The present findings in Case A1+, in line with previous neuroimaging and neuophysiological studies not reviewed here [50]–[55], advance the claim that auditory cortex plays a critical role in basic auditory functions, particularly with respect to the fine-grained analysis of spectral information [56]. Although auditory cortex plays a critical role in fine-grained loudness discrimination, sensation per se and course loudness discrimination in the chronic state remain after complete bilateral lesions of A1 and near-compete bilateral lesions of AA. We therefore hypothesize that intensity processing is organized hierarchically: the auditory cortex (most likely A1) is necessary for fine-grained loudness discrimination (though an explanation in terms of top-down effects due to loss of descending projections from the auditory cortex to subcortical structures cannot be ruled out, see e.g. [57], [58]), while the auditory brainstem may be sufficient for detection of sound after cortical insult. It remains unclear whether the auditory brainstem, auditory association cortex, or both are sufficient for coarse loudness discrimination and subsequent response mapping after bilateral auditory cortex lesions.

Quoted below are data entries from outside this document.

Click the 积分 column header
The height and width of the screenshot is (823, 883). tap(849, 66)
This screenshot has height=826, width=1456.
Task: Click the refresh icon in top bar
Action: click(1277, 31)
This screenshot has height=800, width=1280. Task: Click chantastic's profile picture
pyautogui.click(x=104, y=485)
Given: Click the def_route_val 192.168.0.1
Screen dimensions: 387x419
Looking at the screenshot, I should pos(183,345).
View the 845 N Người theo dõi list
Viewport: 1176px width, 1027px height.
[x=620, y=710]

As a consequence of his chronic bilateral A1 and AA infarcts, Case A1+ needed tones to be twice as loud to discriminate increases from decreases in loudness. Given the importance of musical and speech dynamics to aesthetics, prosody, and semantic processing, these deficits in basic auditory functions would likely have profound effects at cognitive and emotional levels [59], [60].